In their omnipresent wisdom Birmingham City Council have decided to block their staff from accessing websites dealing with Atheism and new age Neopagan religions. As an IT professional who has done policy work in this area from both sides of the issue I was intrigued by this story. Reading the BBC’s report left me with some questions to ask. So I did. This is an e-mail I have sent today to Birmingham City Council via their website.
I write with reference to the report on BBC News which says “A city council has blocked its staff from looking at websites about atheism.”
I am an IT professional of 13 years’ experience and I am disgusted at what appears to be a lazy and unprofessional appprach to the implementation of the “new internet monitoring software”.

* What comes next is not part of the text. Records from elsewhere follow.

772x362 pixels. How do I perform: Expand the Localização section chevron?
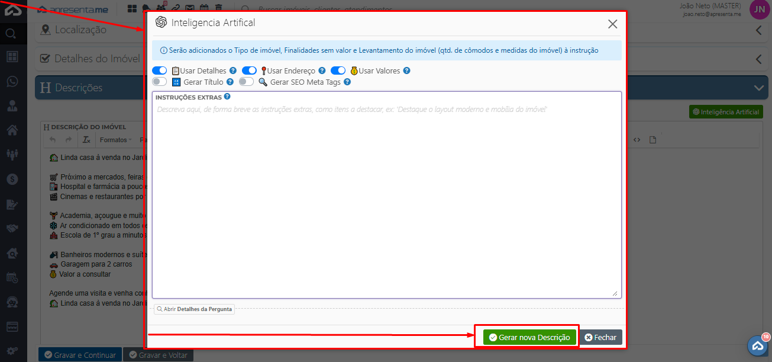coord(759,30)
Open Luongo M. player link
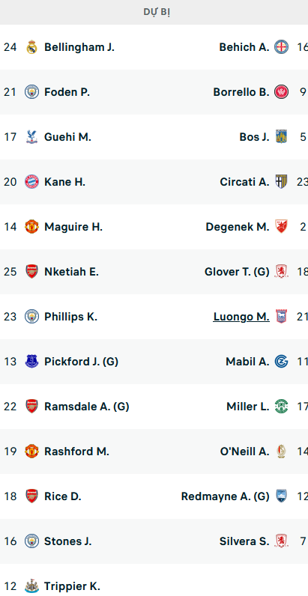The image size is (308, 596). point(241,317)
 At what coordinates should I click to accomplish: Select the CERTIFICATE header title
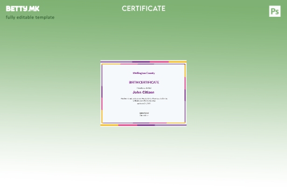143,8
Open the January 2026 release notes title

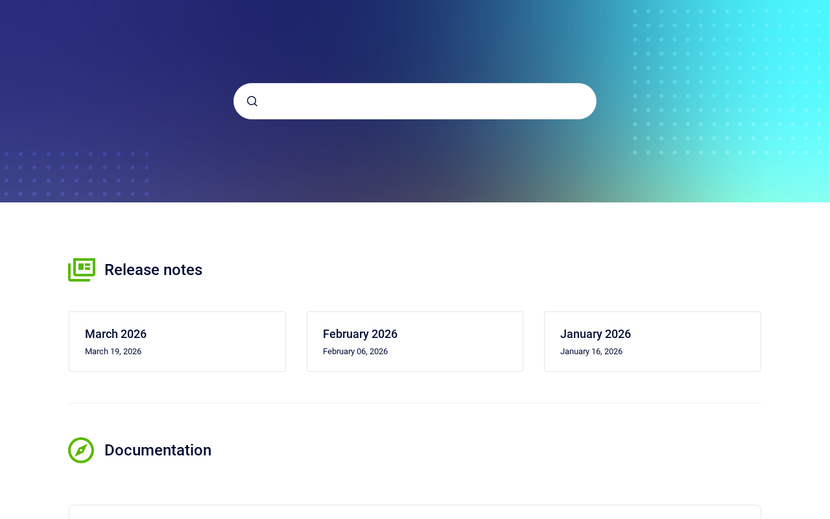tap(595, 334)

It sounds very much to me like the people responsible for implementing whatever solution BCC has chosen have decided that they are going to stay with the categories and block lists provided by the software, thus disadvantaging those who do not believe in a God or those who follow a Pagan or Wiccan path.
Any good web monitoring and filtering product can be modified and customised to the needs of the implementers’ business and users and in line with the law of the land. They are not sold as off the shelf perfect implementations, the block lists and categories are only suggestions.
The impression I get here is that BCC are simply saying “we can’t be bothered learning about the software and how it can be modified so we’re sticking with the default categories and screw anyone who doesn’t like it.”
Who are BCC to judge Wicca as a “lesser” religious practice than any other accepted religion? How does this view fit in with the contraversial “religion” of Scientology? Is this deemed an “acceptable” religion? Who made such a judgement? The law of the land says BCC cannot make such a judgement.
As pointed out in the report, “Under the Employment Equality (Religion or Belief) Regulations 2003, it is unlawful to discriminate against workers because of their religion or belief, which includes atheism.”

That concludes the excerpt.